Dopamine Signaling

Overview

Dopamine is a catecholamine neurotransmitter synthesized from tyrosine by a small population of midbrain and hypothalamic neurons whose projections fan out across the forebrain. Despite representing fewer than one percent of all CNS neurons, the dopamine system carries an outsized share of the brain's work. It signals the difference between expected and received reward, gates voluntary movement, filters sensory relevance, and modulates prefrontal working memory. Failures of dopamine signaling underlie Parkinson's disease, schizophrenia, addiction, and ADHD.

Unlike fast amino-acid transmitters such as glutamate or GABA, dopamine acts slowly and broadly. Its receptors are all G-protein coupled, meaning its effects unfold over hundreds of milliseconds to seconds and extend far beyond the immediate synapse — a mode often called volume transmission. Peptides such as Semax, Selank, Bromantane, and P21 are studied for their effects on dopamine release, receptor expression, or tyrosine hydroxylase availability.

How It Works

Synthesis. In dopaminergic neurons, the rate-limiting enzyme tyrosine hydroxylase converts tyrosine to L-DOPA using tetrahydrobiopterin, iron, and oxygen. DOPA decarboxylase then strips the carboxyl group to yield dopamine. The finished transmitter is packaged into synaptic vesicles by VMAT2 against a steep proton gradient.

Release. Action potentials open voltage-gated calcium channels at the terminal; calcium entry triggers vesicle fusion with the active zone membrane — the general mechanism covered in neurotransmission. Dopamine also exhibits distinctive tonic firing patterns (slow, steady baseline) punctuated by phasic bursts (brief, high-frequency volleys that encode reward prediction errors).

Receptor families. Five receptor subtypes fall into two pharmacological classes. The D1-like family (D1, D5) couples to Gs and raises cAMP through adenylate cyclase. The D2-like family (D2, D3, D4) couples to Gi/Go and lowers cAMP while opening GIRK potassium channels. D2 autoreceptors on dopamine terminals provide negative feedback on release.
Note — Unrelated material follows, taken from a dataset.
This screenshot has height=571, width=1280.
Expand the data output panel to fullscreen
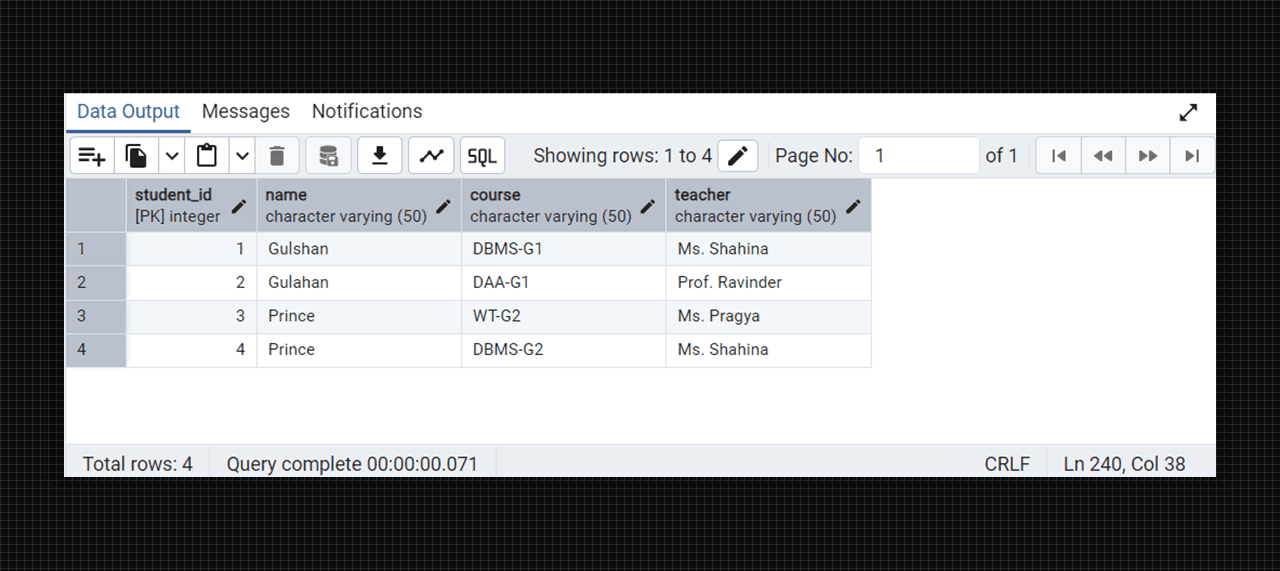pos(1188,113)
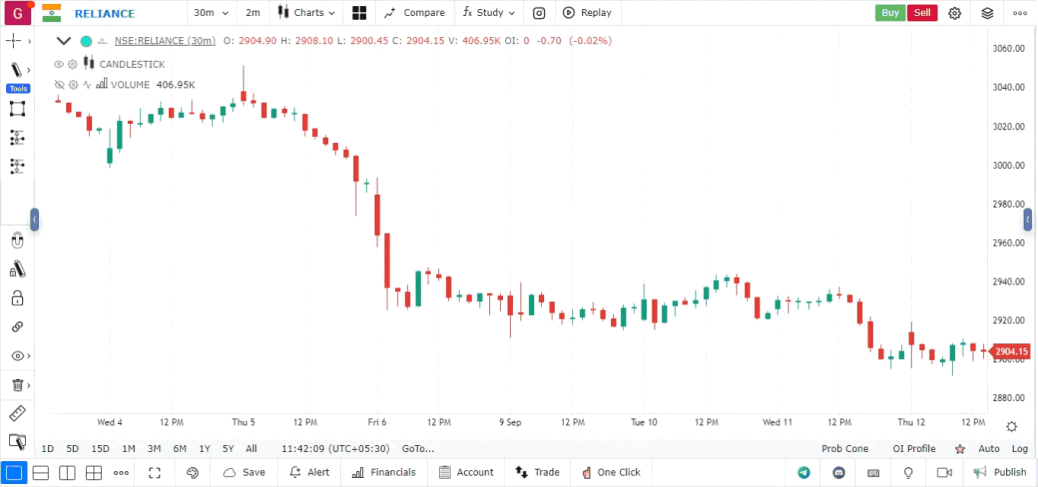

Termination. The dopamine transporter (DAT) reuptakes released dopamine into the presynaptic neuron, where monoamine oxidase (MAO) and catechol-O-methyltransferase (COMT) degrade it. DAT is the molecular target of cocaine and amphetamine.

Four Major Pathways

Nigrostriatal. Projects from the substantia nigra pars compacta to the dorsal striatum. Drives initiation and scaling of voluntary movement. Its degeneration produces Parkinson's disease.

Mesolimbic. Projects from the ventral tegmental area (VTA) to the nucleus accumbens and amygdala. Encodes reward prediction error, drives motivated behavior, and is the substrate of most drug addiction. This pathway is covered in more detail under reward circuitry.

Mesocortical. Projects from the VTA to the prefrontal cortex. Supports working memory, cognitive flexibility, and attention. D1 receptor tone in this region follows an inverted-U curve — too little or too much degrades performance.

Tuberoinfundibular. Projects from the arcuate nucleus to the median eminence, where dopamine acts as prolactin-inhibiting factor. Antipsychotics that block D2 receptors lift this brake and raise prolactin.

Reward Prediction Error

When an unexpected reward arrives, VTA dopamine neurons fire a phasic burst. When an expected reward is omitted, they pause below baseline. When a reliable cue predicts a forthcoming reward, the burst transfers from the reward itself to the cue. This pattern, identified by Wolfram Schultz and colleagues, implements a temporal-difference learning signal that the brain uses to assign value and update behavior.

Pharmacology

Parkinson's disease is treated with L-DOPA, which bypasses the damaged tyrosine hydroxylase step. Antipsychotics block D2 receptors, easing positive symptoms of schizophrenia but risking parkinsonism and hyperprolactinemia. Stimulants such as methylphenidate inhibit DAT, raising synaptic dopamine to treat ADHD. Peptides like Semax and Bromantane are studied for their capacity to upregulate tyrosine hydroxylase and increase dopamine synthesis without direct receptor binding, while Selank modulates dopamine indirectly through its effects on enkephalin turnover.

Signaling Downstream

The receptor-level effects described here are one instance of the broader mechanisms covered in signal transduction. D1 activation ultimately phosphorylates DARPP-32, which inhibits protein phosphatase 1 and locks in a range of downstream phosphorylation events that shape long-term synaptic plasticity in striatal medium spiny neurons.